The program of this type that has had the most success so far is called career academies, in which students organize into small learning communities to participate in academic and technical education for three or four years during high school. Perhaps the most important aspect of the program is the opportunity students have to gain several years of experience with local employers who provide career-specific learning experiences. An eight-year follow-up of young adults who had participated in career academies showed limited effects on young women but major effects on young men. Young men who had been in the program were about 33% more likely to be married, were about 30% more likely to live with their partners and their children, and earned about $30,000 more over the eight years than the men in the randomized control groups.
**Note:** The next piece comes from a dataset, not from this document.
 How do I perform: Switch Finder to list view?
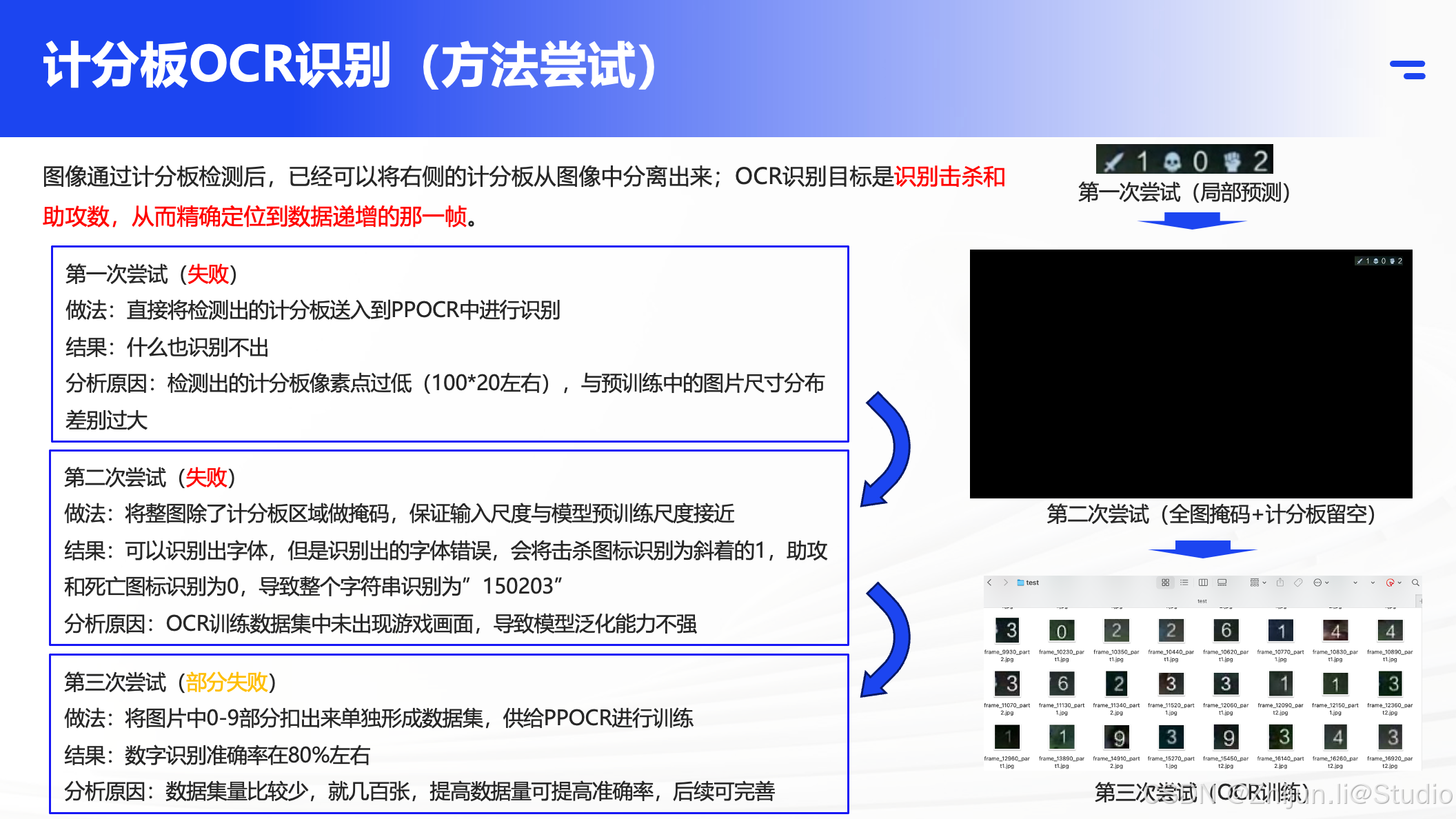point(1184,583)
Expanding the reach of career academies, especially in high-poverty areas, would be a wise investment.
He lists other ideas, including extending the Earned Income Tax Credit to single parents.
Is what we are doing working? Are not all the other graphs in that essay exactly some people were worried about? Or is the point of all solutions to make their ostensible problems worse?
For education in particular, comparing what we actually do to what I could rattle off in 10 minutes, I’m nearly convinced the role of education is to keep people out of work and minimize their bargaining power and at best is simply geared towards keeping warehousing costs low. I’m not quite yet convinced the aggregate misery is an explicit objective, but I was just imagining how one must try a job for 5 years or so just to figure it isn’t for them. That is after 6 months to match up with a job. This is after two decades of education. By then one is almost burnt out.